🤖 AI Summary
This study addresses the vulnerability of supply chain networks in financial liquidity and risk governance by proposing a dynamic complex adaptive system model that integrates a scale-free network structure to simulate inter-firm collaboration. The work introduces a distributed control–based financial liquidity sharing strategy, innovatively incorporating a cooperative coalition overlap mechanism to uncover the synergistic relationship between information visibility and network survivability. Findings reveal that network survivability is highly dependent on cooperation, and in scale-free networks, both survivability and information visibility scale positively with network size. Moreover, the proposed distributed control strategy—requiring only local partner information—outperforms centralized approaches, significantly enhancing the resilience and adaptability of supply chains in complex and dynamic environments.
📝 Abstract
We propose a financial liquidity policy sharing method for firm-to-firm supply networks, introducing a scalable autonomous control function for viable complex adaptive supply networks. Cooperation and competition in supply chains is reconciled through overlapping collaborative sets, making firms interdependent and enabling distributed risk governance.
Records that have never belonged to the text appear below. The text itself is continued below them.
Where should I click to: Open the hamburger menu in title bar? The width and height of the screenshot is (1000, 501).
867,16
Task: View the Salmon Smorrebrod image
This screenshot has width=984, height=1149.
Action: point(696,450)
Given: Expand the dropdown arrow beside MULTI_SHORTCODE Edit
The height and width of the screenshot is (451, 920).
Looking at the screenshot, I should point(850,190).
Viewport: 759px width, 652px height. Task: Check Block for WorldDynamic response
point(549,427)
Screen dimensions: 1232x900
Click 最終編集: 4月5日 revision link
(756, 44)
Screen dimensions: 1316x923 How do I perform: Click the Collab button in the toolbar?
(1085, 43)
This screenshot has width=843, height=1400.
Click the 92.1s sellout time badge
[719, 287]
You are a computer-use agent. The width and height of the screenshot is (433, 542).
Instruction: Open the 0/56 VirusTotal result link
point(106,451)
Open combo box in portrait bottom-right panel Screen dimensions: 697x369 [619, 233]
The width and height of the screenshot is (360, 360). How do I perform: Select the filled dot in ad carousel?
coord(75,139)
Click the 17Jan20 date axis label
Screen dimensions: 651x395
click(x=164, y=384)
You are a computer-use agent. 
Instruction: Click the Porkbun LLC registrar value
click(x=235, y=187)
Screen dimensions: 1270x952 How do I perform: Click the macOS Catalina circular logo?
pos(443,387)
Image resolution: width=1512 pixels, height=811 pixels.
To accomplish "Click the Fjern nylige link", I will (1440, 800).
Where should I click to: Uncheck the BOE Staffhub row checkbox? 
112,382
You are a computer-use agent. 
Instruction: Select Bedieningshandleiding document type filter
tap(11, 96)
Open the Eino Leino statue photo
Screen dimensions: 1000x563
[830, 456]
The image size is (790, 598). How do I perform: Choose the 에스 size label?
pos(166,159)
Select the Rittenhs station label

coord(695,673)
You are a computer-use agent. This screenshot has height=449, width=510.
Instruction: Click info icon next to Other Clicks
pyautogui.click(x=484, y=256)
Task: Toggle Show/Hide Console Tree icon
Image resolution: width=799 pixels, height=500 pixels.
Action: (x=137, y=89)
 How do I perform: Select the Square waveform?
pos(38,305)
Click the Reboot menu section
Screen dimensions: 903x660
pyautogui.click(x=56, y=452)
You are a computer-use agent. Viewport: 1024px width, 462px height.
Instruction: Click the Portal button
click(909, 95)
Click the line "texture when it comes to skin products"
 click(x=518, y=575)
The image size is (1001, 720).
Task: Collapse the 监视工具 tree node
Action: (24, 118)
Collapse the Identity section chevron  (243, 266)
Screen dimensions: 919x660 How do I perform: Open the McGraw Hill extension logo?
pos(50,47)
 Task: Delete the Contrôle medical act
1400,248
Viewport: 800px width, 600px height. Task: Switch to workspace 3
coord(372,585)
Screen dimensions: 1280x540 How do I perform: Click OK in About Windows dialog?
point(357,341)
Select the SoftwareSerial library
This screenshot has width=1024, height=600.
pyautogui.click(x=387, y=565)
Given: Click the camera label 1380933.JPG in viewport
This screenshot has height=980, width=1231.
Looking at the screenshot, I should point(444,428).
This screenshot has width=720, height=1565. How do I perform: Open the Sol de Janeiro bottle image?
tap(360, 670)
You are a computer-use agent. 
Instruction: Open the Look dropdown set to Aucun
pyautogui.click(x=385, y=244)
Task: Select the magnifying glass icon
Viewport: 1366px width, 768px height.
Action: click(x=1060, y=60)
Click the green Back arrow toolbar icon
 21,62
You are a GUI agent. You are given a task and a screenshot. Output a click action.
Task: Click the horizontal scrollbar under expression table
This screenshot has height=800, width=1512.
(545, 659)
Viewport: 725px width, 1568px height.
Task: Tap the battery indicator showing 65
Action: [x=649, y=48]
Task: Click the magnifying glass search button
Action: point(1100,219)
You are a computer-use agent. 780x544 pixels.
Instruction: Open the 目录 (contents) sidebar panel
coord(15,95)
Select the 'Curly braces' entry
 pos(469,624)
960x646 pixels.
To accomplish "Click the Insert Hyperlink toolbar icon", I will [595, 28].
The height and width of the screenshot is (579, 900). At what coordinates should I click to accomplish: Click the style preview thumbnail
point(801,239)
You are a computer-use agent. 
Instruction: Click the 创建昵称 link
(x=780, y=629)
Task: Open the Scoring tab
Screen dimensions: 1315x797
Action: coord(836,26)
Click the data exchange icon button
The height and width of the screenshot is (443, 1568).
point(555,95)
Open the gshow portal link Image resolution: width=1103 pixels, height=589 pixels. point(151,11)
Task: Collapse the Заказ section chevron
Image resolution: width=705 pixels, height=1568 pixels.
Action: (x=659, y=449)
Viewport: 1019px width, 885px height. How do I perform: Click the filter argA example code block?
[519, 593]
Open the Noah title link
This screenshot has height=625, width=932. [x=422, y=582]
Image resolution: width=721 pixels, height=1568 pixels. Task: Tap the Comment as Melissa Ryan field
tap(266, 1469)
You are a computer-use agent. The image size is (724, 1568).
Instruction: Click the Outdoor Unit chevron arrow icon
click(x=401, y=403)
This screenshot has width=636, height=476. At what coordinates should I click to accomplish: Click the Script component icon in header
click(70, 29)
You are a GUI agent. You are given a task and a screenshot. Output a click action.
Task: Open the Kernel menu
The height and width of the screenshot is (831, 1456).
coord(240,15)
How cooperative range - visibility - affects viability is studied using dynamic complex adaptive systems modelling. We find that viability needs cooperation; visibility and viability grow together in scale-free supply networks; and distributed control, where firms only have limited partner information, outperforms centralised control. This suggests that policy toward network viability should implement distributed supply chain financial governance, supporting interfirm collaboration, to enable autonomous control.